What to produce >> Swap "Screen dimensions" for "Screen size" throughout the items below, and reproduce the lines with everything else left as it is.

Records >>
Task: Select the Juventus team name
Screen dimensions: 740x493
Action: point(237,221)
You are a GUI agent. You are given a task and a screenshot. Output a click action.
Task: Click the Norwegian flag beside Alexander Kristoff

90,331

Answer to the problem >>
Task: Select the Juventus team name
Screen size: 740x493
Action: point(237,221)
You are a GUI agent. You are given a task and a screenshot. Output a click action.
Task: Click the Norwegian flag beside Alexander Kristoff

90,331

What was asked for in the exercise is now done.